Verification can now be composed with all, any, and when, so flows can describe success as controller-observable postconditions instead of fixed Rust logic.

This lets a flow choose the main OpenCode agent per step while keeping skill and delegation guidance close to the workflow definition. Flow-local skills can live under <flow>/skills.

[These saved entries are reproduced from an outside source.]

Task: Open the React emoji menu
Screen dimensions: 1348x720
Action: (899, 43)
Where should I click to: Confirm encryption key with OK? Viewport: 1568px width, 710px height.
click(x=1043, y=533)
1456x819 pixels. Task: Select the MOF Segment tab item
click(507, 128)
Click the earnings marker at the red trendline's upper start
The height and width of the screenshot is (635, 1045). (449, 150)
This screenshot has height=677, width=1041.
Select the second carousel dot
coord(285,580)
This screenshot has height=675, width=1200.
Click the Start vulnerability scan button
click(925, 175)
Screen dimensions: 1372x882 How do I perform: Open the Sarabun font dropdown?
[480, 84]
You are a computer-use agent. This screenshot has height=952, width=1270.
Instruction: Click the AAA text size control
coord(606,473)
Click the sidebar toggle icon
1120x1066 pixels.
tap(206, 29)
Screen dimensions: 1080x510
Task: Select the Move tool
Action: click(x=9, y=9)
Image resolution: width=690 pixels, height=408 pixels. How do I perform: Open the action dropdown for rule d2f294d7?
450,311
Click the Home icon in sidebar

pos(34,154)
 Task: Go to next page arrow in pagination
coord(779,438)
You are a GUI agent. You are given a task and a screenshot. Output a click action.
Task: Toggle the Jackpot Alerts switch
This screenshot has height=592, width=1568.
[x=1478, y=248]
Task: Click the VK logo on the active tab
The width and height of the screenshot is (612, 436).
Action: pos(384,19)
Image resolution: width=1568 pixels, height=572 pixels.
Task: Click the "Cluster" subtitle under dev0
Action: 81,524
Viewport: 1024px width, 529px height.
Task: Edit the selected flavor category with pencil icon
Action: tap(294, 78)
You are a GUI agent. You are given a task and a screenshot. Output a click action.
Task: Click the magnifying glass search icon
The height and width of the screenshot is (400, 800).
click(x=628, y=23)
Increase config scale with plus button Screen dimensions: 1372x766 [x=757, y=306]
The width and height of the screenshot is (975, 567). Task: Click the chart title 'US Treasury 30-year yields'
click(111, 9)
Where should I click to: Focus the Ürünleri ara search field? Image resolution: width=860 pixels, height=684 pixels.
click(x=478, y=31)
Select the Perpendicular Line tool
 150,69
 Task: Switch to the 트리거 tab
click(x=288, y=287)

Flow-defined specialist agents can live under <flow>/agents.

--flow /workspace/flows/jira-flow

Validate a flow pack without running OpenCode:

siegclaw doctor --flow /workspace/flows/k8s-deploy-flow --mcp-config mcp.json

Schema reference:

Flow pack contents:

  • flow.json (canonical JSON flow definition)
  • optional policy.md (referenced via policy_prompt)
  • prompt files referenced by flow.json
  • optional skills/ directory for flow-local skill definitions
  • optional agents/ directory for flow-defined specialist agent definitions
  • reference flow in this repo: flows/jira-flow/flow.json

Flow wiring in flow.json:

  • steps: ordered dynamic step list (you can use any step names)
  • each step block supports:
    • system (optional)
    • first (required)
    • retry (optional)
    • response_marker (optional)
    • response_json_template (optional)
  • max_attempts controls retries per step (if omitted, --max-iterations is used)

Prompt layering:

  1. soul.md for global cross-flow invariants
  2. policy.md for flow-wide rules (including PR title + repository target policy for this flow)
  3. prompt files referenced by each step block in flow.json

6. Success/Failure

  • Exit 0: completed (validation + workflow criteria satisfied)
  • Exit non-zero: workflow failed

Validation used by controller loop:

  • if a step defines response_json_template, Siegclaw enforces it.
  • if a step defines verification, Siegclaw must also prove those postconditions before advancing.
  • if a step omits response_json_template, Siegclaw does not require structured JSON for that step.
  • marker/template instructions are auto-injected into the step prompt.

Log source tags to watch:

  • OPENCODE, MCP, AGENT, CORE

OpenCode live activity is emitted as:

  • OPENCODE with event=stream_activity
  • OPENCODE with event=session_usage_summary (final aggregate token usage right before OpenCode server shutdown)

Default behavior:

  • no OpenCode stream event logs
  • no heartbeat spam (session.idle, session.busy, session.diff)
  • no rendered prompt dumps

If you want OpenCode stream activity logs, add:

  • --opencode-stream-events

If you want heartbeat activity too, add both:

  • --opencode-stream-events
  • --opencode-stream-heartbeat

If you want to dump full rendered prompts per step attempt, add:

  • --log-prompts

Common note:

  • OpenCode now performs Jira/GitHub MCP actions directly; Siegclaw only supervises loop and local validation criteria.